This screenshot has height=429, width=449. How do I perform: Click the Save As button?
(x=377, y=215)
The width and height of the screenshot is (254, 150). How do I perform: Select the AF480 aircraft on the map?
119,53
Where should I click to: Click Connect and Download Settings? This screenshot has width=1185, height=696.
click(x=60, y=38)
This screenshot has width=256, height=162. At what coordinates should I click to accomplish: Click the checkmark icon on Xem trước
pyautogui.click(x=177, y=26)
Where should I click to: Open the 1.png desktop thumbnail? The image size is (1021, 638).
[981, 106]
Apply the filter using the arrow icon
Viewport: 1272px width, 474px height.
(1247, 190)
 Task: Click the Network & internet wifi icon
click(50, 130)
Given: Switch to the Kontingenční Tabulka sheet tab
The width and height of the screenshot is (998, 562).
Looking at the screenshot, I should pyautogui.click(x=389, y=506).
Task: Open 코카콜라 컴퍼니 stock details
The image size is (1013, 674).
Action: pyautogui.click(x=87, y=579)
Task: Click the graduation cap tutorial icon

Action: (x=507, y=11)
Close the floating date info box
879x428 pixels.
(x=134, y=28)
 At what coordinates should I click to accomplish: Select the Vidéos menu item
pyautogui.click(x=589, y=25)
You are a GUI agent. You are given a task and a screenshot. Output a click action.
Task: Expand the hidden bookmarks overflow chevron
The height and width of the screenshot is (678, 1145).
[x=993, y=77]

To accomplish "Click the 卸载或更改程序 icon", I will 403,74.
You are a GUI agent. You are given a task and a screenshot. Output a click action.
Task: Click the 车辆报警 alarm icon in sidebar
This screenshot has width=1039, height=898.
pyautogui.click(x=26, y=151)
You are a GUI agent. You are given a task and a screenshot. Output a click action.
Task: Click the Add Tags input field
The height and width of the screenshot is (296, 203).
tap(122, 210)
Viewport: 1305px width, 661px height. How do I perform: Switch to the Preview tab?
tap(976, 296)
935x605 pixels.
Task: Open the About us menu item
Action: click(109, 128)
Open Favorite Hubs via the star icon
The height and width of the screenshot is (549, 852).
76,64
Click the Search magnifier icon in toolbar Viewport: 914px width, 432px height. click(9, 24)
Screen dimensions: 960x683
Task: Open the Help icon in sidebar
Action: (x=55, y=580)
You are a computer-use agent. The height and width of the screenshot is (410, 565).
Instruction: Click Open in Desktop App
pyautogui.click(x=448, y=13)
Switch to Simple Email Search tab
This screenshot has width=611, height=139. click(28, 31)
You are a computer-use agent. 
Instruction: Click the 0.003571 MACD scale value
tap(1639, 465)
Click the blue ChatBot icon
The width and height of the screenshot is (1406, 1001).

☆ ☆ ☆

**TASK TO CARRY OUT:**
Above are records; repeat only the lines starting at the line with "Given: Switch to" and ending at the line with "Close the floating date info box", exactly as they appear, both included.

**ANSWER SPACE:**
Given: Switch to the Kontingenční Tabulka sheet tab
The width and height of the screenshot is (998, 562).
Looking at the screenshot, I should pyautogui.click(x=389, y=506).
Task: Open 코카콜라 컴퍼니 stock details
The image size is (1013, 674).
Action: pyautogui.click(x=87, y=579)
Task: Click the graduation cap tutorial icon

Action: (x=507, y=11)
Close the floating date info box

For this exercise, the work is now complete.